Nine months after the Pharmacare Act (C-64) received Royal Assent on October 10, 2024 , just four provinces and territories have signed bilateral agreements with the federal government. Those agreements are valued at $928 million over four years starting in 2026.
The Pharmacare Act is meant to provide universal access to Diabetes medication and contraceptives, making those pharmaceuticals free at the point of access for people covered by public health insurance. In order to implement that vision, the federal government needs to sign funding agreements with the provinces, who are responsible for administering health plans.
Manitoba, British Columbia, Prince Edward Island and Yukon are participating in the federal program, covering nearly 7.5 million people. The remaining nine provinces and territories without agreements are passing up valuable federal health care funding—which could be providing free medication to residents paid for by the federal government.
With so few jurisdictions enrolled in pharmacare, four out of five Canadians are not benefiting from the program. The gap is leaving a patchwork of coverage across the country.
A person in Manitoba benefits from free contraception, saving them hundreds of dollars each year, while someone in Alberta has to shoulder this cost on their own. A resident of British Columbia has their diabetes medication covered publicly, but loses that benefit if they have to move to Ontario.
The Pharmacare Act stipulates that the program must be “guided by the Canada Health Act.” The Canada Health Act includes universality and portability as two of its five central principles, which cannot be fulfilled until all provinces join the landmark pharmacare program.
Manitoba was also refusing it back when we had a Conservative government.
After we elected an NDP government, we gladly joined the program.
And we are benefitting from it.
Hopefully our neighbours can learn something from our experience.
What’s the argument against the funding? I’m not familiar with the politics of this. Sounds like a big positive for anyone.

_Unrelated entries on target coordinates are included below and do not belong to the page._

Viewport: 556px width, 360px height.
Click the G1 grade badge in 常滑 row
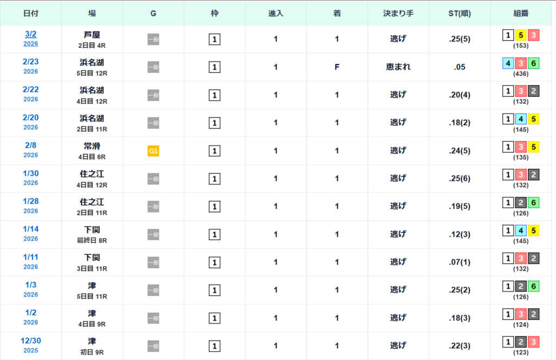point(153,151)
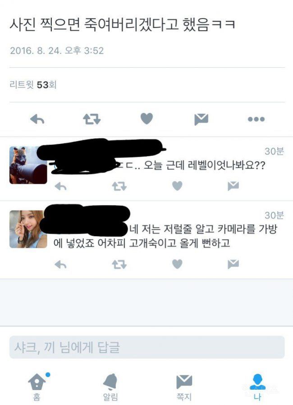Send main tweet via direct message
Image resolution: width=293 pixels, height=405 pixels.
point(201,119)
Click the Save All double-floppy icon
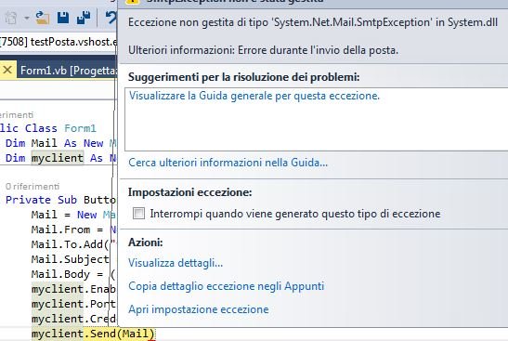The height and width of the screenshot is (341, 508). point(84,18)
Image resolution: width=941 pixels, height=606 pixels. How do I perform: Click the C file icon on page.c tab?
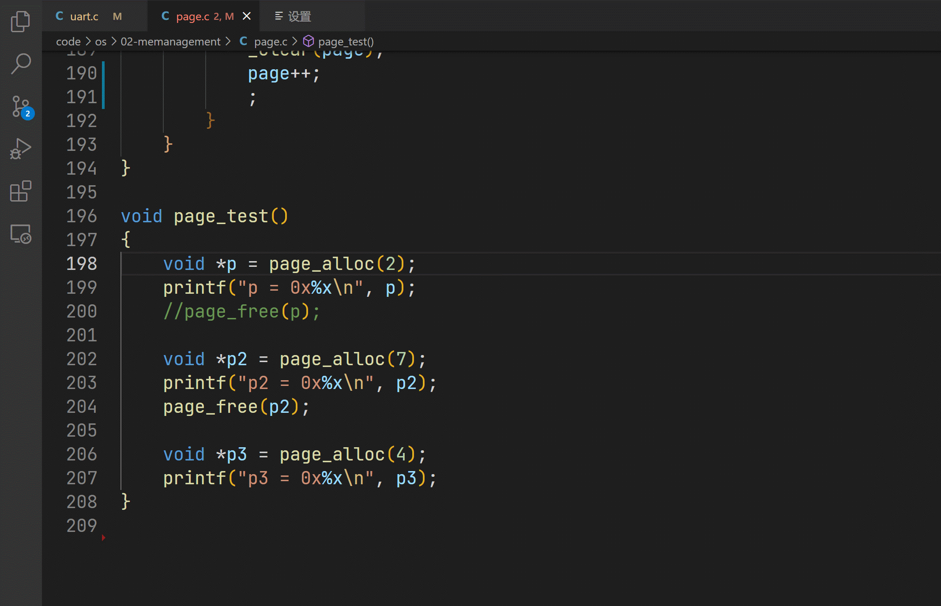click(x=165, y=16)
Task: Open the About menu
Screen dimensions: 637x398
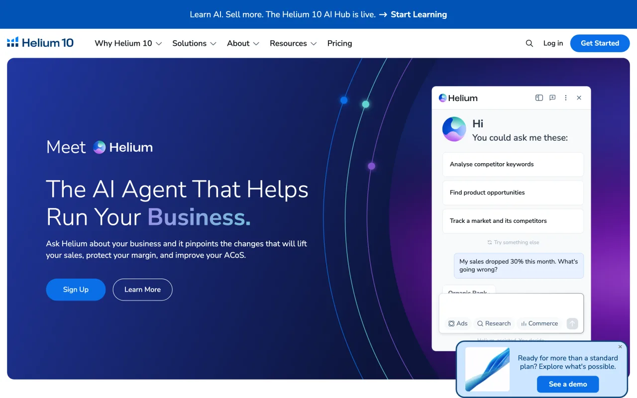Action: click(x=243, y=43)
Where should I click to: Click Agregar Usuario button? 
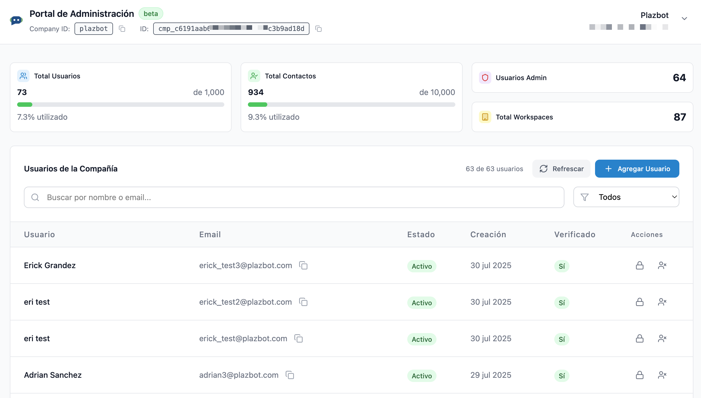(x=637, y=169)
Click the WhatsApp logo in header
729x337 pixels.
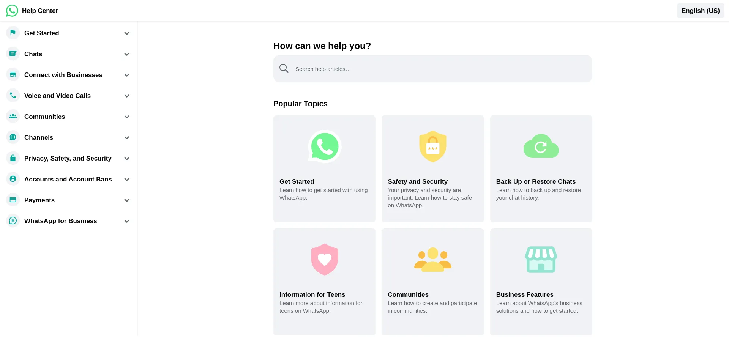pos(12,11)
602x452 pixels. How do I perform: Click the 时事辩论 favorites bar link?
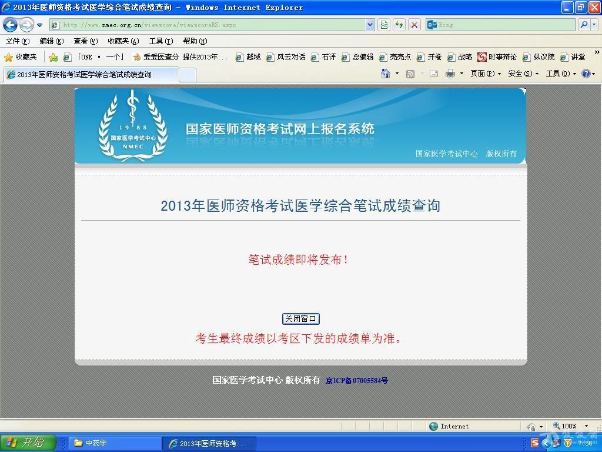[x=497, y=57]
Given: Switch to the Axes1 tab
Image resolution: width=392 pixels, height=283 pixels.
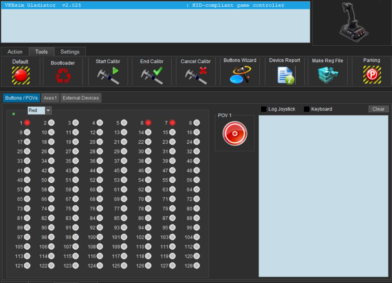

What’s the argument against the funding?
Usually it’s some variant on “but muh taxes is too high…” typical conservative pandering stuff.
They don’t think poor people deserve medicine.
I’d say this should be entirely nationalized but as soon as we get a douchebag con leader like PP or Ford in power it would be dismantled, gutted, and privatized to shareholders for maximum profits.
at least right now, the few provinces that can take advantage of this are getting the rewards.
I swear, conservative governments are one brain cell away from getting their own 1980s march of dimes style parade.
Socialism for all.
should be entirely nationalized but as soon as we get a douchebag con leader like PP or Ford in power it would be dismantled
As I understand, this is the exact and specific reason for keeping it provincial – each province can damn themselves without impacting their neighbours.
Only 17.90% of Canada has access to pharmacare. It’s time roll the corrupt provincial politicians over the coals for allowing systematic murder to their constituents despite receiving taxpayer funds to expand healthcare.
The list of shame:
Ontario, Quebec, Alberta, Saskatchewan, New Brunswick, Newfoundland & Labrador, Nova Scotia, Northwest Territories and Nunavut.
Quebec already has a pharmacare program. Residents are required to either have a private plan, or participate in the provincial one (between $0 and $766/year, depending upon income). It covers a lot more than diabetes and contraceptive medication, too.
Having the whole country buy prescriptions instead of just the province gets better rates.
They’re either being barred by insurance firms protecting their revenues, or trying to figure out which oligarch to give the job of “administering” the program to. Or both. Perhaps it’s an internal, oligarch class, fight.
We need to organize to add more folks to the 14% of those covered under dental care and the 17.90% on pharmacare.
Our government serves the people not corpo lobbyists.
That’s crazy low number of people! I would have thought it was like more than 40%.